Olhar a realidade olhos nos olhos. Como os povos indígenas que tem o costume de conversar conosco, dissecando o nosso interior a partir de seu olhar direto dentro dos nossos olhos. É como se estivessem olhando as nossas próprias entranhas com este olhar penetrante, causando incômodo a muitos de nós que se veem diante desta situação. Para eles, nossos olhos, são a porta de entrada de nosso coração e revelam quem realmente somos na nossa essência. Com esta sua prática, temos a missão, portanto, de escrever os anais da história, elucidando os nossos principais entraves e os responsáveis por tamanha tragédia. A história nos julgará de forma impiedosa, caso não assumamos este compromisso.

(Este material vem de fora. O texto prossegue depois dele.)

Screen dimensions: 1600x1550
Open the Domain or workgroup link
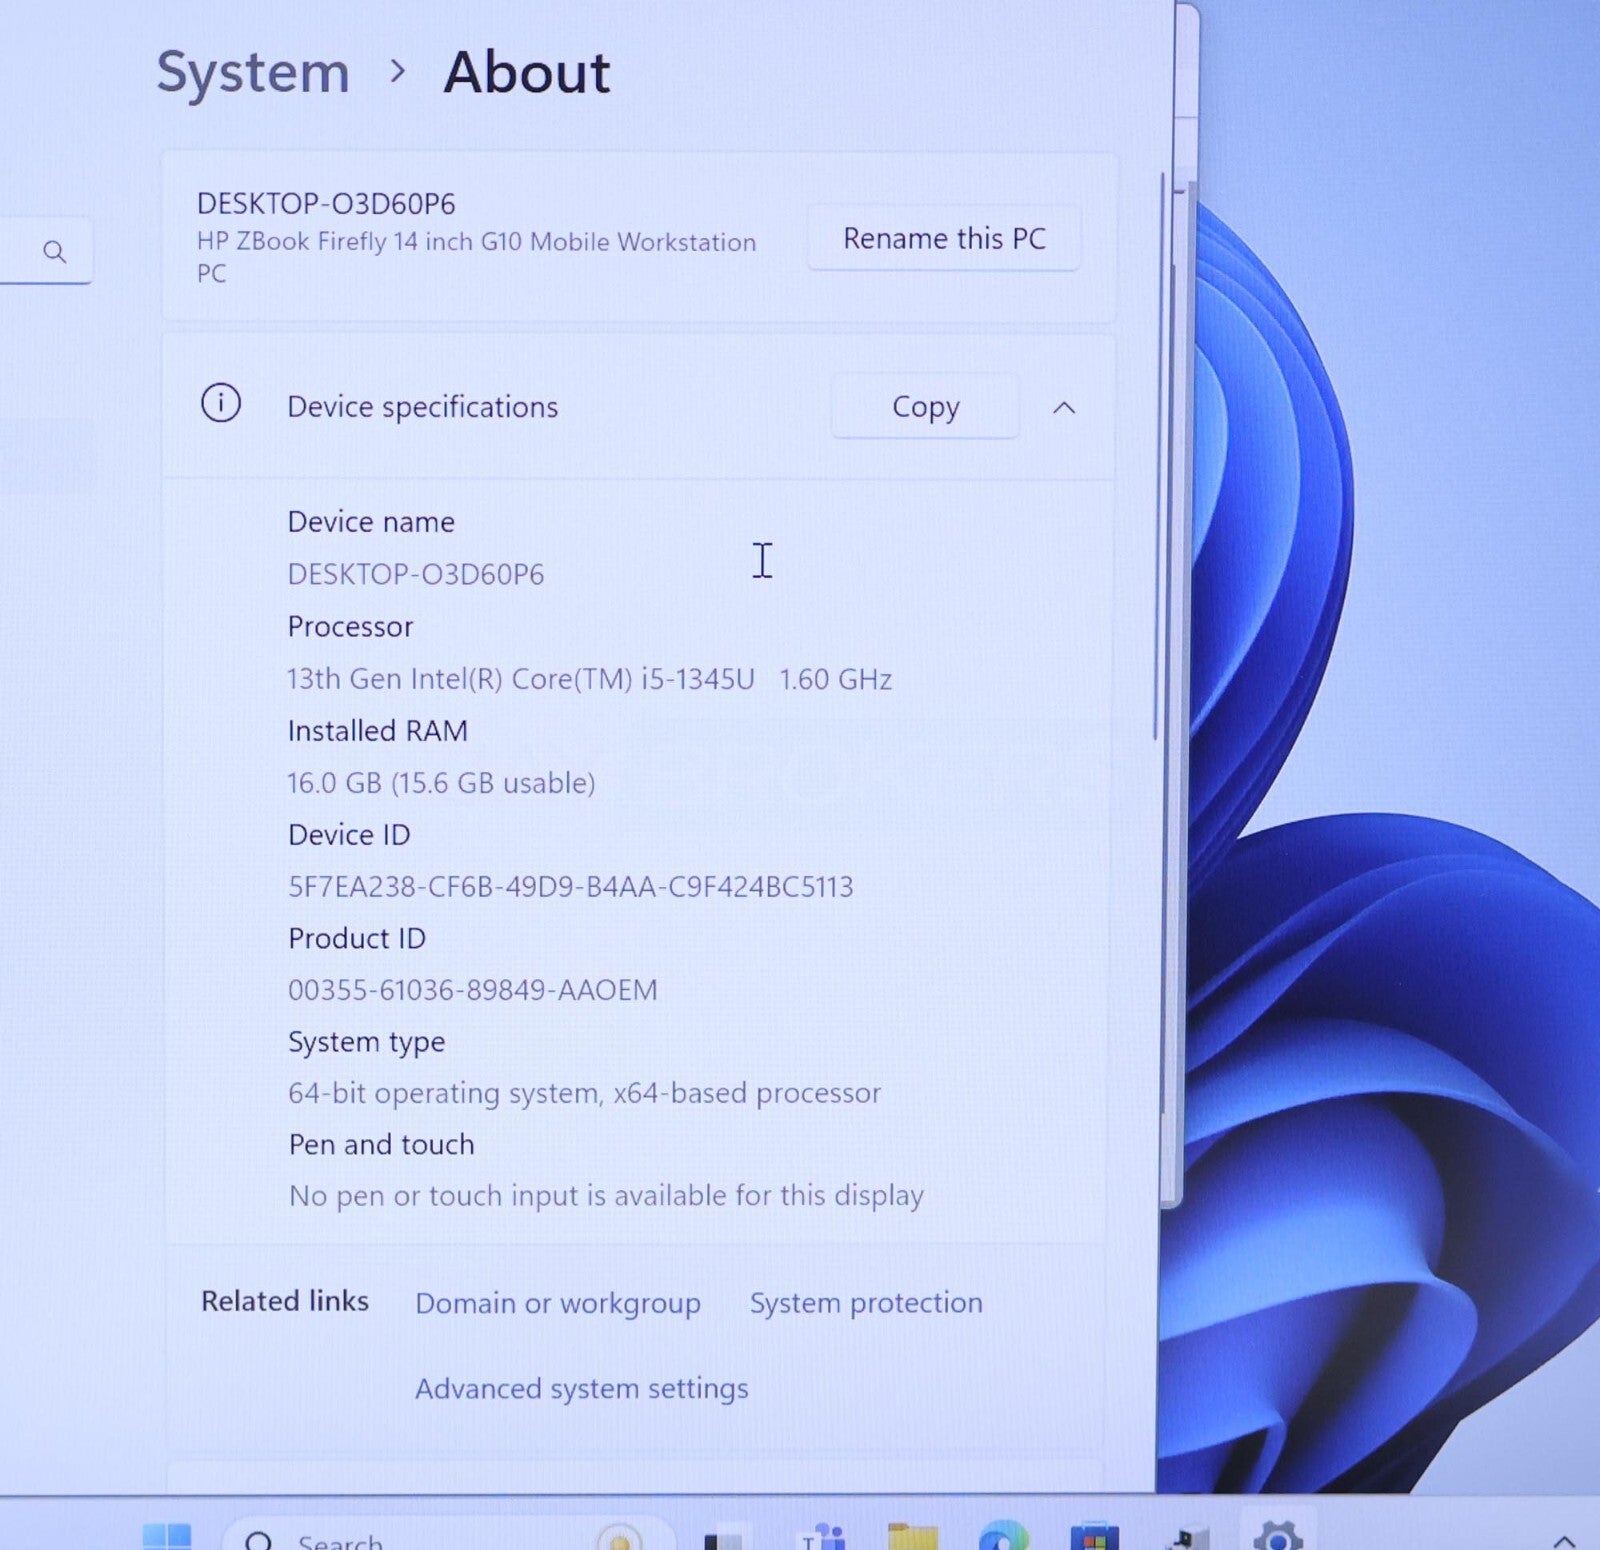coord(558,1303)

“Aí vem um israelita de verdade, um homem sem falsidade”, é o que diz Jesus sobre Natanael, no texto do evangelho desta quarta-feira. (Jo 1, 47) Uma pessoa íntegra, tão difícil de ser encontrada nos dias atuais, sobretudo no campo da política, nas grandes cortes, nas instituições. Mas nem assim devemos nos desanimar e achar que tudo está perdido. Enquanto há esperança, há vontade de lutar por outro Brasil possível. Somos povo da esperança! O esperançar faz parte das nossas lutas de filhos e filhas de Paulo Freire que somos. Sem nos esquecermos de que em nossas veias, corre o dom maior da vida, como dádiva de Deus. Um Deus que é vida e não se compraz, com a morte dos seus filhos e filhas. Um Deus que é gratuidade em pessoa e muito nos ama. Ama-nos gratuitamente, projetando-nos para viver plena e integralmente. Um Deus que não se alegra com a injustiça, mas quer que a combatemos com todas as nossas forças. Por mais escura que seja a noite do Brasil, nela está contida a esperança de que no dia de amanhã congraçaremos na festa da alegria. Parafraseando Santo Agostinho: “Enquanto houver vontade de lutar haverá esperança de vencer”.


Francisco Carlos Machado Alves conhecido como Chico Machado, foi da Congregação do Santíssimo Redentor, os Redentorista, da província de São Paulo. Reside em São Felix do Araguaia no Mato Grosso e é agente de Pastoral na Prelazia de São Felix desde 1992. Sua atividade pastoral é junto aos povos indígenas da região: Xavante, Kayabi, Karajá, dentre outros. Mestre em Educação atua na formação continuada de professores Indígenas, nas escolas das respectivas aldeias.